From: Buchan M. <bg...@st...> - 2009-01-09 11:17:43
|
On Friday 09 January 2009 10:00:56 Thomas Kähn wrote: > Hi Buchan, > > On Thu, Jan 08, 2009 at 07:05:19PM +0200, Buchan Milne wrote: > > Running this for a few days turned this up, one second (but about 100 > > lines) before devmon stopped doing anything: > > > > [09-01-07@22:45:12] DEBUG SNMP: Pooling 1 oids > > Can't use an undefined value as a HASH reference > > at /usr/share/devmon/modules/dm_snmp.pm line 399, <$__ANONIO__> line > > 59375. > > [09-01-07@22:45:12] DEBUG SNMP: Failed queries 0 > > > > I have changed some of the logging inside the affected subroutine (to > > print the fork number ($form_num) for every "DEBUG SNMP" line) to try > > and confirm what I think is happening.
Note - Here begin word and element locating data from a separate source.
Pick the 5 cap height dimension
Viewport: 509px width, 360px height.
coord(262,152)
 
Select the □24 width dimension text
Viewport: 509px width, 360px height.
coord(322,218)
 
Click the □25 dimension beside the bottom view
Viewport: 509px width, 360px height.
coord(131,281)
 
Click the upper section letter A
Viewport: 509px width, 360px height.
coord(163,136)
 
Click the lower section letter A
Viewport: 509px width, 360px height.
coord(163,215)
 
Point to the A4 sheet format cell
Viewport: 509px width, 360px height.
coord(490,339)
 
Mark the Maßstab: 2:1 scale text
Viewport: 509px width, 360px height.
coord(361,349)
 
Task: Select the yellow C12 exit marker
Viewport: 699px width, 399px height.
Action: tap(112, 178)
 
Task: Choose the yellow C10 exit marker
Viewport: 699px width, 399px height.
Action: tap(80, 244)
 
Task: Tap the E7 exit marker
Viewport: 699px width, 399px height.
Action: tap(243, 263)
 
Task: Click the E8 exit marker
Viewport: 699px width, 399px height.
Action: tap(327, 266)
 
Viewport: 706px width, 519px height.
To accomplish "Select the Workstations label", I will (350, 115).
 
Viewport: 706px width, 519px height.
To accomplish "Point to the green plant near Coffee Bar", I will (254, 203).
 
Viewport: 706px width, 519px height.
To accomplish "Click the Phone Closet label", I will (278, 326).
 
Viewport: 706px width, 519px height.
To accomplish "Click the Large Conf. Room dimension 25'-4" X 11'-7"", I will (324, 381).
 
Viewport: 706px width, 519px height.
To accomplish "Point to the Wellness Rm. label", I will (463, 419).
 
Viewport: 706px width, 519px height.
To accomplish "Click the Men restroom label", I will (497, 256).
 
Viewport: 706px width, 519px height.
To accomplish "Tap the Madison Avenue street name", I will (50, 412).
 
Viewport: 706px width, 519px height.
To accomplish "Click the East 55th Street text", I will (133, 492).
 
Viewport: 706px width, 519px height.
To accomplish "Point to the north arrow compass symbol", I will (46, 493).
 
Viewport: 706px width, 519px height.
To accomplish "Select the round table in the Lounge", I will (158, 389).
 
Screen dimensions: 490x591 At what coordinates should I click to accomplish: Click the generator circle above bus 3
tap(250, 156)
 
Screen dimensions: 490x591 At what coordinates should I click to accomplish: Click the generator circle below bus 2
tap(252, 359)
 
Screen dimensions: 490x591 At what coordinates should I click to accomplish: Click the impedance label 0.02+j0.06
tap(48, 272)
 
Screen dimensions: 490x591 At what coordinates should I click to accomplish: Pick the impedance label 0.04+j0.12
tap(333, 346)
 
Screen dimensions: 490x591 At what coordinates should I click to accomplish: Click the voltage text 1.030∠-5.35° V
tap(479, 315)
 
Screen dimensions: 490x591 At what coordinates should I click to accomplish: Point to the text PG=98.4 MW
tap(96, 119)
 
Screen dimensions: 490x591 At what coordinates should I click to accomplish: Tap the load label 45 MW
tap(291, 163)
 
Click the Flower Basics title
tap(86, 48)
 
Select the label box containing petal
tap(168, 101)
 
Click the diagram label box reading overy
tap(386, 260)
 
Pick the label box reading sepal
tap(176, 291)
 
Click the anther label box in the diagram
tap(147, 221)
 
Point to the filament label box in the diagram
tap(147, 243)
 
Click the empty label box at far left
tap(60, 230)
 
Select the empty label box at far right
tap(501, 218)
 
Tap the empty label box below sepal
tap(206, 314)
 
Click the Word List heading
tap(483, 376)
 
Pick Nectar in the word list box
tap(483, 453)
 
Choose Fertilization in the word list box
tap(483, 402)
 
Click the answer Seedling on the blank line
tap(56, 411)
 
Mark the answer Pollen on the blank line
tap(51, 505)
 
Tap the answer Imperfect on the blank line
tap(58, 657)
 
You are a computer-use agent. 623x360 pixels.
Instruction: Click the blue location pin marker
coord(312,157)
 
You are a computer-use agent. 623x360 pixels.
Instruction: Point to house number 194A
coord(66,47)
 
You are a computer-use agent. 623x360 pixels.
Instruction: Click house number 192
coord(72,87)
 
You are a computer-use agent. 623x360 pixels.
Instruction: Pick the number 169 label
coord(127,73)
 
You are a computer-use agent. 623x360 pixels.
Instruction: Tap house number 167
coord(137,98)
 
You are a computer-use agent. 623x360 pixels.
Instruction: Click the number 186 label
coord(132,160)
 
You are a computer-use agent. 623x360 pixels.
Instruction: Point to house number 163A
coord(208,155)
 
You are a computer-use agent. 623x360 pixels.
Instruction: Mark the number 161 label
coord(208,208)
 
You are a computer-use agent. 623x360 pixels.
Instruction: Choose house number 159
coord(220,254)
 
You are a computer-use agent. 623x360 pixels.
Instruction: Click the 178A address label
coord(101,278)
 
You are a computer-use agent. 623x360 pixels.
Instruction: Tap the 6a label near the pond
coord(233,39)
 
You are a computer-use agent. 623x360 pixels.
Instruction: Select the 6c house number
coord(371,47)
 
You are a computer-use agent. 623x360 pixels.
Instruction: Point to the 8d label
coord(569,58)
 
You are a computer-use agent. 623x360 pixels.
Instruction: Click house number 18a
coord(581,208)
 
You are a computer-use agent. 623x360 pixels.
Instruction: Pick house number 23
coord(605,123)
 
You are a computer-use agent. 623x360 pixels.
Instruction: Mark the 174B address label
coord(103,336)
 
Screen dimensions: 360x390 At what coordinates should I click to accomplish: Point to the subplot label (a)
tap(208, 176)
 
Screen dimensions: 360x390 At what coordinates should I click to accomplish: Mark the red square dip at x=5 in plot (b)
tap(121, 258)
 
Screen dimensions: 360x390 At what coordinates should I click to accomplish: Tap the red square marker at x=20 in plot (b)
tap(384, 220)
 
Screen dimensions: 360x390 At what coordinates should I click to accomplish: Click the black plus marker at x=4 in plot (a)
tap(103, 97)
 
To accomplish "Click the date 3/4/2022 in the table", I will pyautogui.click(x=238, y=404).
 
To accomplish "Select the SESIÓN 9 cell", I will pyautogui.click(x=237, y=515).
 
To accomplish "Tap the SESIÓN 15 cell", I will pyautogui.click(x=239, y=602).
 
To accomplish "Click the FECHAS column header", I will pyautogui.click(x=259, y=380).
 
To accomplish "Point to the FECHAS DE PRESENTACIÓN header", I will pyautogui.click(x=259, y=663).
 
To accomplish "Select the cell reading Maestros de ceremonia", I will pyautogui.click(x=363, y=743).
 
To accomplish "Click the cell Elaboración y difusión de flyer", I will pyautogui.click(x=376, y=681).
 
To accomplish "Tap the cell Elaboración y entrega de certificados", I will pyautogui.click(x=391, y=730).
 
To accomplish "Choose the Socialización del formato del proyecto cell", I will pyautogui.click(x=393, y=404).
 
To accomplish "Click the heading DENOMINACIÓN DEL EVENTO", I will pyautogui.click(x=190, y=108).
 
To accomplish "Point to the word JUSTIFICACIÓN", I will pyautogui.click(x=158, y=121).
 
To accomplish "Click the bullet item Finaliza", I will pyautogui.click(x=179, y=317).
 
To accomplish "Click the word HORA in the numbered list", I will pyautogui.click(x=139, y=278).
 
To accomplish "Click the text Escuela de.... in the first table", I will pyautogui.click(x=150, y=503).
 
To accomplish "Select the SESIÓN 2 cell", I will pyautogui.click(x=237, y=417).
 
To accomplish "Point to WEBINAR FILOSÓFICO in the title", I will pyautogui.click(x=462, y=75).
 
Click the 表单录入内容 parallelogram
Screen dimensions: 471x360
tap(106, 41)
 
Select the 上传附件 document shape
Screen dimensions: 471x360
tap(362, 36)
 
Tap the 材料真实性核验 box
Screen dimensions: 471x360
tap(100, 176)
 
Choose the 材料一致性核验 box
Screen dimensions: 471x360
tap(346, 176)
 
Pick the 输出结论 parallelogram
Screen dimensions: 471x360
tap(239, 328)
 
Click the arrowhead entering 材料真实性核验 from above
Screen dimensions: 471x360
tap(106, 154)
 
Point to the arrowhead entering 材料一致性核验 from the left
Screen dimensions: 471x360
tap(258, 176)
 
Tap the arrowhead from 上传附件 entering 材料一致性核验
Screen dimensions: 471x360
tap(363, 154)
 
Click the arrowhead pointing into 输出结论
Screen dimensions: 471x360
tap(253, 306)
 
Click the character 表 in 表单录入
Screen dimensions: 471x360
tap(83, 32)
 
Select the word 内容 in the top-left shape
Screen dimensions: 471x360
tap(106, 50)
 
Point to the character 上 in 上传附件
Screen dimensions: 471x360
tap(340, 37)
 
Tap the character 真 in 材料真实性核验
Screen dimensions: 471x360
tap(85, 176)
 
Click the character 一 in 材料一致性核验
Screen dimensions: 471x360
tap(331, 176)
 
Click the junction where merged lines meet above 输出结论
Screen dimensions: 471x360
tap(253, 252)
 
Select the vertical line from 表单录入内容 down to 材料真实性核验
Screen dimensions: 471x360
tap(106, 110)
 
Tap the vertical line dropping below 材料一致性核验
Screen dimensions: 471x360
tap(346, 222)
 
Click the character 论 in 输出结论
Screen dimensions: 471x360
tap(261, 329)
I will also try and see if I can > > test a fix (without devmon itself). > > > > But, again, confirmation from others would help ... > > one of our devmon servers turned purple this morning. It stopped here: > > [09-01-09@07:24:36] DEBUG TEMPLATES: running post_template_load() > [09-01-09@07:24:36] DEBUG CFG: running read_hosts > [09-01-09@07:24:36] DEBUG SNMP: running poll_devices() > [09-01-09@07:24:36] Starting snmp queries > [09-01-09@07:24:36] Getting device status from hobbit at xx.xx.xx.xx:1984 > > It is possible, that this system couldn't reach the hobbit server > at that time. However it didn't recover from this status. Hmm, try as I might I can't get hobbitd to die between "my $sock = IO::Socket::INET->new" (or "if(defined $sock)" ) and while(<$sock>). However, simply adding a timeout to the socket may be enough to fix this, can you try with this patch ? =================================================================== --- modules/dm_snmp.pm (revision 110) +++ modules/dm_snmp.pm (working copy) @@ -66,7 +66,8 @@ my $sock = IO::Socket::INET->new ( PeerAddr => $g{'dispserv'}, PeerPort => $g{'dispport'}, - Proto => 'tcp' + Proto => 'tcp', + Timeout => 10, ); if(defined $sock) { > The debug log shows some messages like 'Use of uninitialized value in > addition (+) at (eval 94189069) line 1, <$__ANONIO__> line 1450529.', too. > But they are shown in every cycle and not just before devmon stopped. Yes, I think these may depend on the templates, and are non-fatal, but I may consider trying to clean them up (to reduce noise in the log or avoid eating up space in the scrollback buffer in screen) for situations like this. Regards, Buchan |